Los momentos finales del episodio merecen también ser recordados como ejemplo de la insolencia demostrada por estos comandos incontrolados. A raíz de un supuesto pacto escrito del que sólo se ha tenido conocimiento por un facsímile publicado en una revista de predominio nudista parece que se llegó a unas condiciones de evacuación de la tropa ocupante. Parece que entre ellas figuraba el que los diputados salieran de su propio edificio, es decir, del Congreso, en silencio absoluto. Y también que los asaltantes, conservando y esgrimiendo sus armas, formarían a un lado y otro de] cortejo saliente y a lo largo del pasillo central. Y así ocurrió, en efecto. Parecía -lo he dicho ya- una rendición al revés. Una rendición del Parlamento a los sublevados.

No, no tiene razón el general Armada cuando afirma que «es un asunto militar y lo hemos de resolver los militares». Se trata de un asunto civil, una detención ilegal de los representantes del pueblo por unos funcionarios pagados y armados por el Estado. Contiene toda clase de agravantes. Es. en pura lógica, un asunto que hubiera debido comenzar a tramitarse en el juzgado de guardia.

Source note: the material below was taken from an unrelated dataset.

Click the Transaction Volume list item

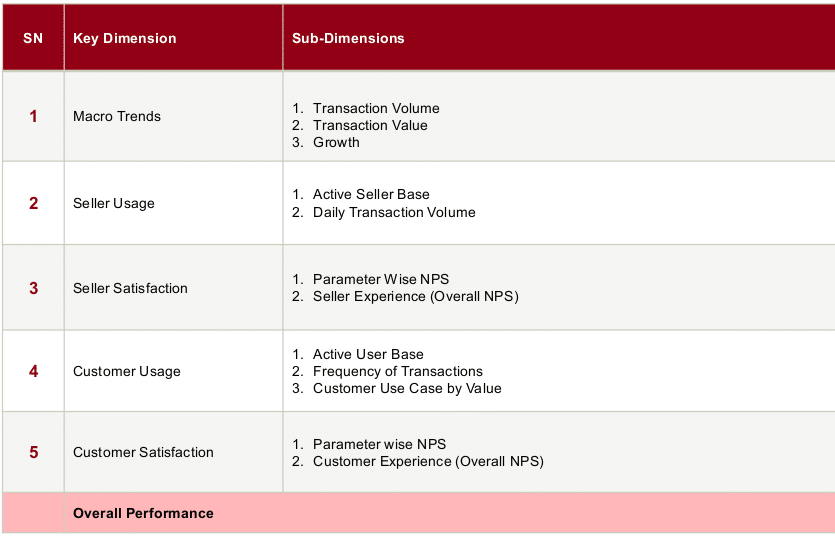tap(376, 108)
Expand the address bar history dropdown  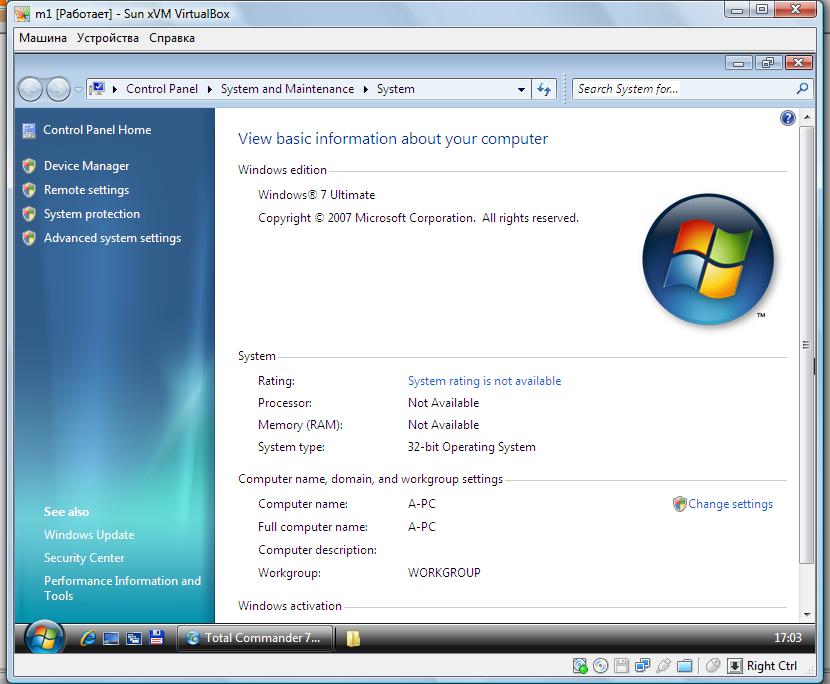pyautogui.click(x=521, y=89)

A las diez semanas del secuestro ignoramos todavía qué es exactamente el colectivo Almendros y qué papel jugó en el golpe que eI Rey y el Ejército sano impidieron pasara a mayores. Muchos desearíamos percibir muestras de fortaleza en nuestra democracia, que el pueblo ratificó otra vez manifestándose masivamente en la calle. Las Fuerzas Armadas respetan la energía y desprecian la debilidad. Aplíquese, pues, aquella y rechácese la fácil tentación de una bondad que asemejaría cobardía.

Y si se me permite decirlo, aunque sea entre paréntesis, en lugar de ese aparatoso despliege de medidas de seguridad que causan molestias a los ciudadanos de a pie, irritan a los automovilistas y pueden llegar a hacer impopular el Parlamento, procúrese que quienes tienen a su cargo la seguridad de los diputados sean eficades. Y sobre todo que sean seguros.

Antonio de Senillosa es diputado de CD por Barcelona.